The data.
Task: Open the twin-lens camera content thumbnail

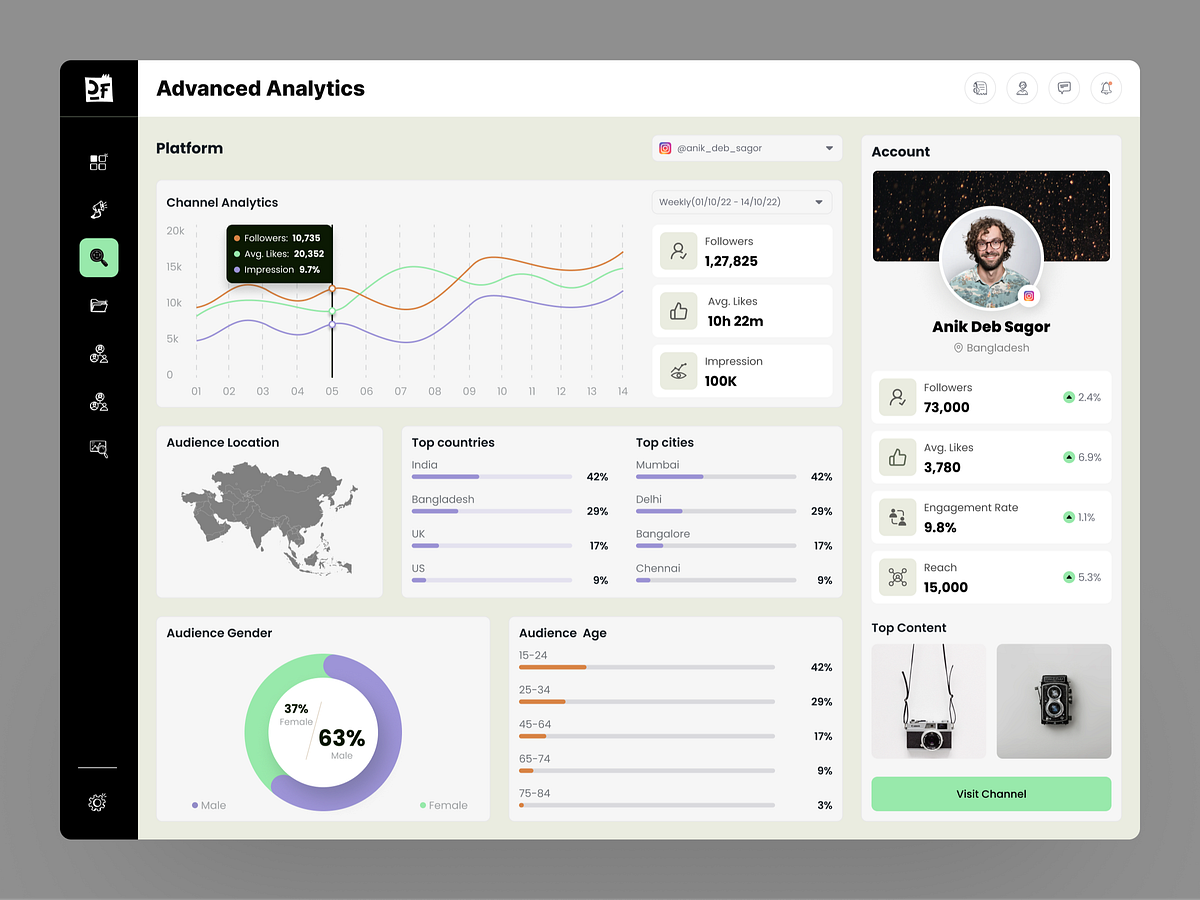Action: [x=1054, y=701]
--
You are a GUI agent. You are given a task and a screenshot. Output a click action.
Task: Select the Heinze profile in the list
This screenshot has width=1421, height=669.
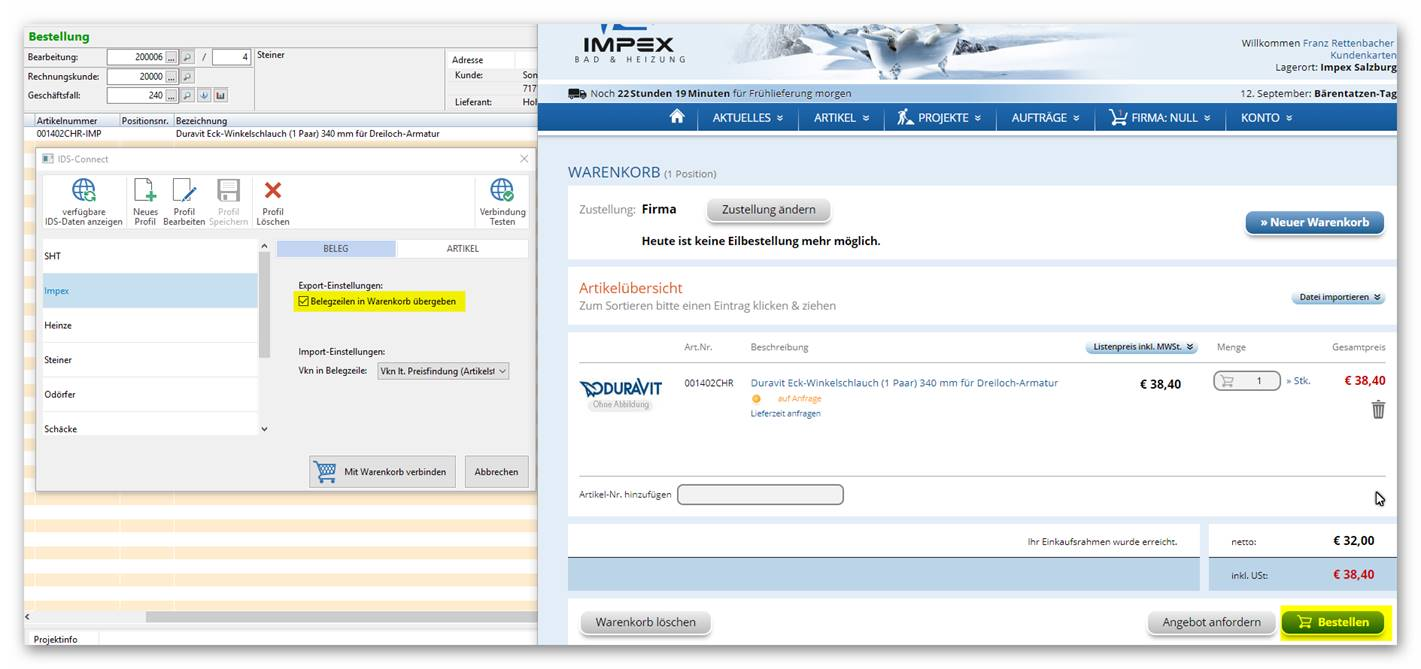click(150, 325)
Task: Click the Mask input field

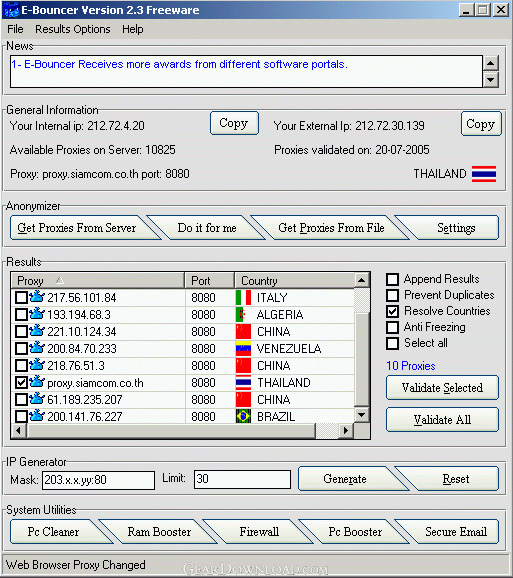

Exercise directions. Pictures aside, return exactly the lines from the data above, starting at the line that has "Task: Select the Heinze profile in the list" and ending at the line that has "Task: Click the Mask input field", both included.

The completed task.
Task: Select the Heinze profile in the list
This screenshot has width=1421, height=669.
click(150, 325)
Task: Click the Mask input field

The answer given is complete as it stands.